Continue the essay on becoming a video game programmer, starting right after its last sentence.

__GIVEN TEXT__
_____

Introduction to SGD
23 October 2013
Career Analysis: Video Game Programmer
Video games have been part of my life for as long as I can remember, but several years ago I became increasingly interested in what goes on behind the scenes to make them work and that is why I am now aspiring to be a video game programmer. My overall goal is actually to become a lead video game designer. To achieve this goal I must first establish myself in the industry as a programmer because design jobs are typically not entry-level and require more experience. Before planning the steps I will need to take to become a video game physics engine programmer I must first analyze the responsibilities of a video game programmer; specifically a physics engine programmer.

_____

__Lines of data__
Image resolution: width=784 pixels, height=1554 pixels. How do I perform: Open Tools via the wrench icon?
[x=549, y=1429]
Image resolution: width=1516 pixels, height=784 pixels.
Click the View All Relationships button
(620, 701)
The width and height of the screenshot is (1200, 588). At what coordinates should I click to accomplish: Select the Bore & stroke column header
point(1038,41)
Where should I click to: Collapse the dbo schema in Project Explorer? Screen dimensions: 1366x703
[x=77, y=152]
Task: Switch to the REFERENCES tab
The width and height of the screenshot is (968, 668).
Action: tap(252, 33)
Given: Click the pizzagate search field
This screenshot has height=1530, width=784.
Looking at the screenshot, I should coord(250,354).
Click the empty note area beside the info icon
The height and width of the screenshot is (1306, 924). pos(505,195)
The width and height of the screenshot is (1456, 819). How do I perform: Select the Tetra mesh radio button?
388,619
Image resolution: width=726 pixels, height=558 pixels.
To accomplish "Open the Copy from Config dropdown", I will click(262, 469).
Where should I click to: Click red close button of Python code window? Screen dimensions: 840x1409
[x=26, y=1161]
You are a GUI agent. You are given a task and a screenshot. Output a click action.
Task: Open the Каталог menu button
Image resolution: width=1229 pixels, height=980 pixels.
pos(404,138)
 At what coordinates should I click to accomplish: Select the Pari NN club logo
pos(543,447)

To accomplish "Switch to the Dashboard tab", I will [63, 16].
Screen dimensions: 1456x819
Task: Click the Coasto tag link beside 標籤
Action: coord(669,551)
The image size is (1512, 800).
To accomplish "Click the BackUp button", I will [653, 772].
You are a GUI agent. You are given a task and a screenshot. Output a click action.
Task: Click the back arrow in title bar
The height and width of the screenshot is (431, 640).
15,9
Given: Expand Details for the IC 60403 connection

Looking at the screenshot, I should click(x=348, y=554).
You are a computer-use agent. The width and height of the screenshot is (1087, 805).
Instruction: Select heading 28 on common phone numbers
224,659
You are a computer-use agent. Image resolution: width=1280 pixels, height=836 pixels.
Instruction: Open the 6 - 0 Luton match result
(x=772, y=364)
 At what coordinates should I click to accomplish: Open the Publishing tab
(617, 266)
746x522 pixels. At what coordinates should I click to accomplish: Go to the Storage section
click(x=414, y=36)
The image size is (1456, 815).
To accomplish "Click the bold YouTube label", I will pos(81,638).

_____

__EXERCISE RESULT__
“A physics engine programmer is responsible for determining the physics that will be utilized in a video game.” Realism games will strive to simulate the most accurate real-world physics that they possibly can, which requires the programmer to have a great deal of knowledge in many different aspects of physics as well as a great deal of calculus. Although, a lot of games will produce their own laws of physics that correlate with game's world they are applying them to, the physics engine programmer will still need to have a wide range of knowledge in physics to actually determine the physical laws in the world and how they interact with each other. It is not uncommon to see only one physics programmer assigned to a project when developing games that require less complex physics (example: role-playing games), but games that require more complex physics (example: war simulation games) will often require groups of physics programmers. The term “physics engine programmer” is very specific in the industry so their responsibilities/title can be closely related and could also fall in between that...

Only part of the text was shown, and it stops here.